[Information supplied]
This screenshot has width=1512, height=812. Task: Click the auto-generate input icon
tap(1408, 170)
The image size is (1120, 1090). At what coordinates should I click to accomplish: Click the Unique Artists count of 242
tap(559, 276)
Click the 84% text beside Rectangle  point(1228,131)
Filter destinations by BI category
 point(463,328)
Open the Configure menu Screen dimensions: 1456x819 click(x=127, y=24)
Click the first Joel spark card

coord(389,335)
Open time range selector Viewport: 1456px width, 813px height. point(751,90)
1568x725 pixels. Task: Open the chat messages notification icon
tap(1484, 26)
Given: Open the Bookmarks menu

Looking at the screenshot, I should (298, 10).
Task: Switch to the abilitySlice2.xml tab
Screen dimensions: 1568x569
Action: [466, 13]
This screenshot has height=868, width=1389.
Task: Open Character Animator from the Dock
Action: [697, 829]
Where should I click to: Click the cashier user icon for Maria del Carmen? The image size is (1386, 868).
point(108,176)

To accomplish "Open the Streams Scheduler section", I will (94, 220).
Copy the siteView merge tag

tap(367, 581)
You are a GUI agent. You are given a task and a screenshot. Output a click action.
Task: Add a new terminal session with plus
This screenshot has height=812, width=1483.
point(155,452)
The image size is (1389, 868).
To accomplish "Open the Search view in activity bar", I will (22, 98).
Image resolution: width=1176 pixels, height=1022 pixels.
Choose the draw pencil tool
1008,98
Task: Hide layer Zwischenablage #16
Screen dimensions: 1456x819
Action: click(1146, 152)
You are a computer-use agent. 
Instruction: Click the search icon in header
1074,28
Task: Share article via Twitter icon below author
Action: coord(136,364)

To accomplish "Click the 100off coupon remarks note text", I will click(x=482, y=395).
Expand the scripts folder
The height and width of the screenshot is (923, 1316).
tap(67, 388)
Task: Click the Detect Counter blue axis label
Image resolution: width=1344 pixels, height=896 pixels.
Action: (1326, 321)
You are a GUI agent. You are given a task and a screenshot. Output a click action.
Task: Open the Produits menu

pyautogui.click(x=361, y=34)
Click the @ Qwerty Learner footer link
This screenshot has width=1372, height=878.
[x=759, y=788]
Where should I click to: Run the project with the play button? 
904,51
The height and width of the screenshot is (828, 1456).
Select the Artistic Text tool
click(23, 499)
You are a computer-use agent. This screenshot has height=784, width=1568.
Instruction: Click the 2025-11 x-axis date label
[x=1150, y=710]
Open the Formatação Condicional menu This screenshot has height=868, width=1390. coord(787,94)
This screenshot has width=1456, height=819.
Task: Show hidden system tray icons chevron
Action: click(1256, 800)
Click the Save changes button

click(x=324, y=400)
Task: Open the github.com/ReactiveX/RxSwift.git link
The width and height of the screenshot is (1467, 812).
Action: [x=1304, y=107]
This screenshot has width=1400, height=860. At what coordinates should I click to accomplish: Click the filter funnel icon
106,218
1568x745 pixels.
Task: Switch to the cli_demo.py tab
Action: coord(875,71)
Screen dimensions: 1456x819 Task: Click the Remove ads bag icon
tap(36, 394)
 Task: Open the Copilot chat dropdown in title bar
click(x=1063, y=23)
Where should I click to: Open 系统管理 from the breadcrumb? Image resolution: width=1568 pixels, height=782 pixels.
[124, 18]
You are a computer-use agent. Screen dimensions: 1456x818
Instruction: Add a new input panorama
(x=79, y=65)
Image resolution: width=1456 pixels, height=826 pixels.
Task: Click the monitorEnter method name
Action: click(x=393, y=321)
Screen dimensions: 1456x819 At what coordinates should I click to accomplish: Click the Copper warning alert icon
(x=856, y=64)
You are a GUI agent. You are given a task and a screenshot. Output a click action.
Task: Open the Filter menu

[To do]
Copy out the whole listing exactly as written.

[Solution]
This screenshot has width=1512, height=812. Task: Click the auto-generate input icon
tap(1408, 170)
The image size is (1120, 1090). At what coordinates should I click to accomplish: Click the Unique Artists count of 242
tap(559, 276)
Click the 84% text beside Rectangle  point(1228,131)
Filter destinations by BI category
 point(463,328)
Open the Configure menu Screen dimensions: 1456x819 click(x=127, y=24)
Click the first Joel spark card

coord(389,335)
Open time range selector Viewport: 1456px width, 813px height. point(751,90)
1568x725 pixels. Task: Open the chat messages notification icon
tap(1484, 26)
Given: Open the Bookmarks menu

Looking at the screenshot, I should (298, 10).
Task: Switch to the abilitySlice2.xml tab
Screen dimensions: 1568x569
Action: [466, 13]
This screenshot has height=868, width=1389.
Task: Open Character Animator from the Dock
Action: [697, 829]
Where should I click to: Click the cashier user icon for Maria del Carmen? The image size is (1386, 868).
point(108,176)

To accomplish "Open the Streams Scheduler section", I will (94, 220).
Copy the siteView merge tag

tap(367, 581)
You are a GUI agent. You are given a task and a screenshot. Output a click action.
Task: Add a new terminal session with plus
This screenshot has height=812, width=1483.
point(155,452)
The image size is (1389, 868).
To accomplish "Open the Search view in activity bar", I will (22, 98).
Image resolution: width=1176 pixels, height=1022 pixels.
Choose the draw pencil tool
1008,98
Task: Hide layer Zwischenablage #16
Screen dimensions: 1456x819
Action: click(1146, 152)
You are a computer-use agent. 
Instruction: Click the search icon in header
1074,28
Task: Share article via Twitter icon below author
Action: coord(136,364)

To accomplish "Click the 100off coupon remarks note text", I will click(x=482, y=395).
Expand the scripts folder
The height and width of the screenshot is (923, 1316).
tap(67, 388)
Task: Click the Detect Counter blue axis label
Image resolution: width=1344 pixels, height=896 pixels.
Action: (1326, 321)
You are a GUI agent. You are given a task and a screenshot. Output a click action.
Task: Open the Produits menu

pyautogui.click(x=361, y=34)
Click the @ Qwerty Learner footer link
This screenshot has width=1372, height=878.
[x=759, y=788]
Where should I click to: Run the project with the play button? 
904,51
The height and width of the screenshot is (828, 1456).
Select the Artistic Text tool
click(23, 499)
You are a computer-use agent. This screenshot has height=784, width=1568.
Instruction: Click the 2025-11 x-axis date label
[x=1150, y=710]
Open the Formatação Condicional menu This screenshot has height=868, width=1390. coord(787,94)
This screenshot has width=1456, height=819.
Task: Show hidden system tray icons chevron
Action: click(1256, 800)
Click the Save changes button

click(x=324, y=400)
Task: Open the github.com/ReactiveX/RxSwift.git link
The width and height of the screenshot is (1467, 812).
Action: [x=1304, y=107]
This screenshot has width=1400, height=860. At what coordinates should I click to accomplish: Click the filter funnel icon
106,218
1568x745 pixels.
Task: Switch to the cli_demo.py tab
Action: coord(875,71)
Screen dimensions: 1456x819 Task: Click the Remove ads bag icon
tap(36, 394)
 Task: Open the Copilot chat dropdown in title bar
click(x=1063, y=23)
Where should I click to: Open 系统管理 from the breadcrumb? Image resolution: width=1568 pixels, height=782 pixels.
[124, 18]
You are a computer-use agent. Screen dimensions: 1456x818
Instruction: Add a new input panorama
(x=79, y=65)
Image resolution: width=1456 pixels, height=826 pixels.
Task: Click the monitorEnter method name
Action: click(x=393, y=321)
Screen dimensions: 1456x819 At what coordinates should I click to accomplish: Click the Copper warning alert icon
(x=856, y=64)
You are a GUI agent. You are given a task and a screenshot. Output a click action.
Task: Open the Filter menu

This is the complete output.